We can verify that the above values do indeed generate the desired distribution statistics.
mean(exp(randn(1,1e7)*sigma + mu))
ans =
229.99
std(exp(randn(1,1e7)*sigma + mu))
ans =
39.996
As for generating multiple lognormals that have a given correlation coefficient, this will be less than trivial.
You might try starting with correlated unit normals, then convert to lognormal as I describe above. The correlations won't be correct, but they may not be too terribly far off.
As an example, with two layers (as I point out, you have offered insufficient information if there are more than two laters) here is a simple way to generate samples that have the APPROXIMATE distribution that you specify.
These functions convert actual distribution mean and variance into the lognormal parameters, mu, sigma.
muconv = @(m,v) log(m/sqrt(1+v/m^2))
sigmaconv = @(m,v) sqrt(log(1+v/m^2))
% sample correlation matrix
C = [1 .7;.7 1]
mu1 = muconv(230,40^2);
mu2 = muconv(290,20^2);
sigma1 = sigmaconv(230,40^2);
sigma2 = sigmaconv(290,20^2);
Note that use of mvnrnd is valid here, since a correlation matrix may be treated as simply a covariance matrix with unit variances.
sample = mvnrnd([0 0],C,1000000);
sample = bsxfun(@plus,bsxfun(@times,sample, [sigma1,sigma2]),[mu1,mu2]);
sample = exp(sample);
How well did we do?
mean(sample)
ans =
230.02 289.98
std(sample)
ans =
40.037 20.018
corrcoef(sample)
ans =
1 0.6966
0.6966 1
% Histograms of the two layers hist(sample,100)
So, the sample as generated did indeed have (roughly) the desired parameters.
  2 Comments
John D'Errico
John D'Errico on 1 Mar 2016
Edited: John D'Errico on 1 Mar 2016
Note: I cannot even show you how to generate numbers as you wish if there are more than two layers, because your information is insufficient in that case.
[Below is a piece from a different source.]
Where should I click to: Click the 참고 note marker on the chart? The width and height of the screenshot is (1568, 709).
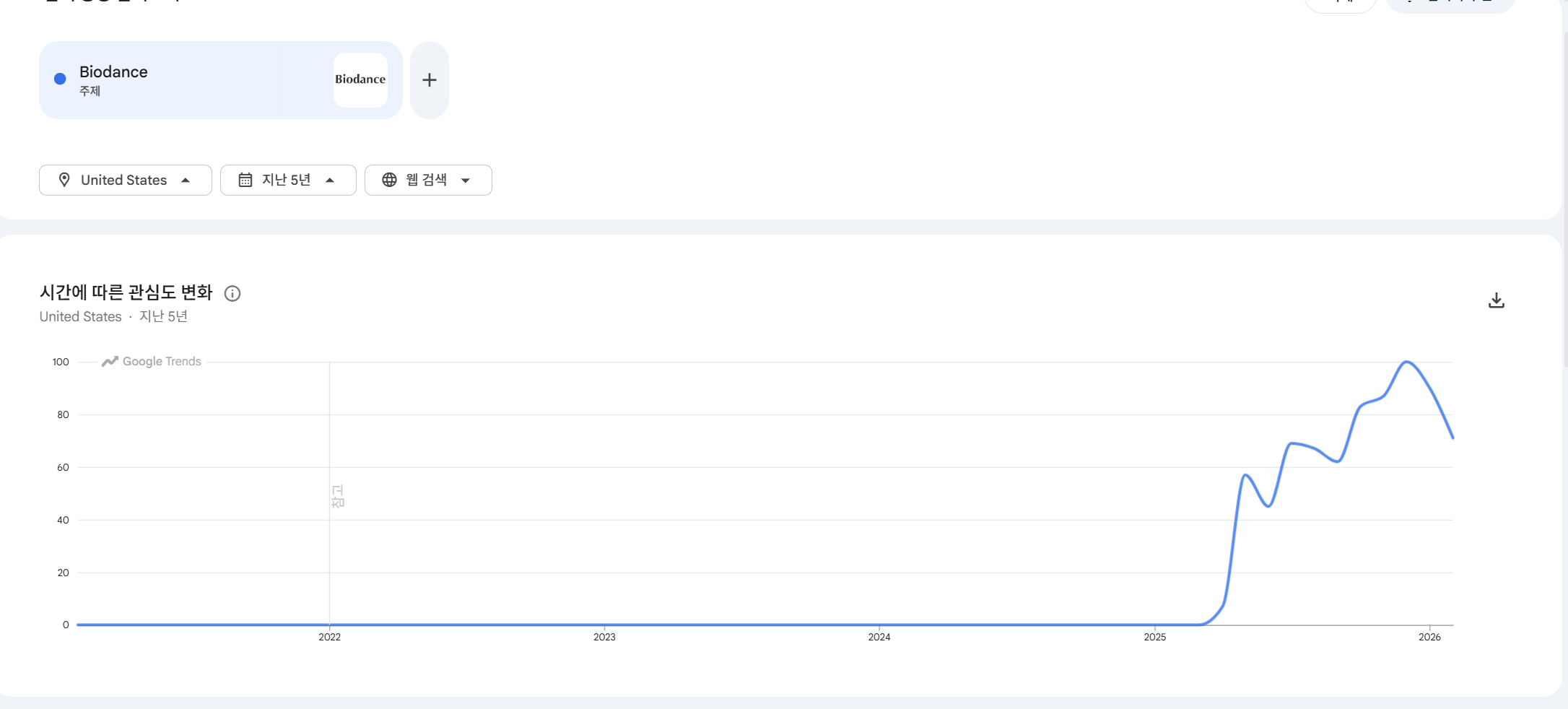pos(337,497)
You tell us that the correlation between adjacent layers is 0.7, but you fail to tell us the remainder of the correlations.
C(1,2) = 0.7
C(2,3) = 0.7
But what is the correlation coefficient for
C(1,3) = ???
In fact, this number may take on a variety of values, and may be any number between the limits [-1/50,1]. Thus if we do...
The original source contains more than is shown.